▶ **REQUIRED WORK**
Could you copy exactly the line that contains "Task: Tap the" and every line after it to the end of the records, and nothing more?

▶ **PROVIDED RECORDS**
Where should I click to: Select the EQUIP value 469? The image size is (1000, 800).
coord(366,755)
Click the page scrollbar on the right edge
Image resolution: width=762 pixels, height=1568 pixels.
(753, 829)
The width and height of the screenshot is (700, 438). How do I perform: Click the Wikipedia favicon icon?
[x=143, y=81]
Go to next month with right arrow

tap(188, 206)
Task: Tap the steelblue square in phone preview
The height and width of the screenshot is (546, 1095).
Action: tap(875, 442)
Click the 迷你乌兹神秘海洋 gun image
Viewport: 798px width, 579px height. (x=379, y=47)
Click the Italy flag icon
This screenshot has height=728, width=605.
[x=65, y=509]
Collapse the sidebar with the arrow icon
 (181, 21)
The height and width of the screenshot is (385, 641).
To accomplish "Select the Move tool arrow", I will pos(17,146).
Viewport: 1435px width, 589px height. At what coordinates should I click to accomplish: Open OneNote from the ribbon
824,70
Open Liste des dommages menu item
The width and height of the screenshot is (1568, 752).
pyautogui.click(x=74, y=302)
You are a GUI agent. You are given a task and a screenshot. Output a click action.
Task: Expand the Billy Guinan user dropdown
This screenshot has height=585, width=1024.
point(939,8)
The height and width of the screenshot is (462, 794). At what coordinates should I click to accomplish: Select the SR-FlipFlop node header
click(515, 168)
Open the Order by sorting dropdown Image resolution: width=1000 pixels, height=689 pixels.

▶ **ANSWER SPACE**
Task: Tap the steelblue square in phone preview
The height and width of the screenshot is (546, 1095).
Action: tap(875, 442)
Click the 迷你乌兹神秘海洋 gun image
Viewport: 798px width, 579px height. (x=379, y=47)
Click the Italy flag icon
This screenshot has height=728, width=605.
[x=65, y=509]
Collapse the sidebar with the arrow icon
 (181, 21)
The height and width of the screenshot is (385, 641).
To accomplish "Select the Move tool arrow", I will pos(17,146).
Viewport: 1435px width, 589px height. At what coordinates should I click to accomplish: Open OneNote from the ribbon
824,70
Open Liste des dommages menu item
The width and height of the screenshot is (1568, 752).
pyautogui.click(x=74, y=302)
You are a GUI agent. You are given a task and a screenshot. Output a click action.
Task: Expand the Billy Guinan user dropdown
This screenshot has height=585, width=1024.
point(939,8)
The height and width of the screenshot is (462, 794). At what coordinates should I click to accomplish: Select the SR-FlipFlop node header
click(515, 168)
Open the Order by sorting dropdown Image resolution: width=1000 pixels, height=689 pixels.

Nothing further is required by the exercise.